YORK, Maine — The York Planning Board on Friday morning took a site walk of 16 White Birch Lane, property located next door to a medical marijuana facility.

Two neighbors also joined the walk to see where property owner Josh Stauble is seeking to build a 7,500-square-foot metal building next to an existing building where he operates his online electronics company, In and Out Computers, he said.

Abutter Chuck Ott said, “The 800-pound gorilla is [the question of], ‘Will this become an extension of the manufacturing of medical marijuana?’ Is it a good idea to have a huge concentration of medical marijuana in one location?”

Stauble declined to say what he intends to do with the new building, if approved.

He is the son-in-law of Robert Grant, who owns 17 White Birch Lane, where an estimated nine caregivers grow medical marijuana.

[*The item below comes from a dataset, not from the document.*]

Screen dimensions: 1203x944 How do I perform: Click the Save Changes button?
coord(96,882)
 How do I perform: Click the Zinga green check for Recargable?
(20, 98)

“Guilty by association,” said Planning Board member Lew Stowe, quoting a comment Stauble made during a July meeting.

Stowe said he expected more neighbors to show up for the site walk, as they have for Planning Board meetings whenever the issue of medical marijuana comes up.

“I read into it they are OK [with Stauble’s intended plan],” Stowe said.

Stauble and Edward Brake of Attar Engineering are expected to present their proposal to the Planning Board this year, possibly in November.

It includes a locked gate across White Birch Lane, prior to where the road approaches number 16 and 17, which also includes Grant’s company, Maine Coast Lumber.

Workers on Friday were doing construction at the gate site.

Ott said he and neighbor Robbie Kneeland are to be given a card to unlock the gate to be able to access pasture land they jointly own off that portion of White Birch Lane.

Ott and Kneeland are offering to share with Stauble the cost of an engineering study to put the septic system for 16 White Birch Lane on Stauble Realty property, rather than on the pasture, which Stauble has a deeded right to do.

Ott plans to eventually place the rolling green pasture into a conservation easement with the York Land Trust, he said.

In July, Stauble and Brake brought a sketch plan to the Planning Board for a nonbinding review of the building at 16 White Birch Lane.

A half dozen neighbors speaking at the meeting voiced concern of traffic and other issues they said were caused by the medical marijuana building. Neighbors said cars are coming into White Birch Lane during the night and early morning hours.

On Monday, Ott said the locked gate should help ease that concern.

This summer, Grant won an appeal with the Appeals Board that allows medical marijuana operations to continue at his warehouse as a grandfathered manufacturing use.

Abutter Mike Briggs of Emus Way and three neighbors have filed an appeal of that ruling in York County Superior Court. They want the court to remand the matter back to the town and the Appeals Board, and to direct the board to deny Grant’s appeal.

Two marijuana-related questions are expected to go before voters in November. One is to have an ordinance, retroactive to May, restricting medical marijuana as a land use to a section of Route 1. The 17 White Birch Lane warehouse would be grandfathered.

The second is a petitioned question to legalize one ounce of marijuana for adults 21 and over to use in the privacy of their homes. While selectmen rejected placing the question on the ballot, proponents are expected to use other means to put the article before voters.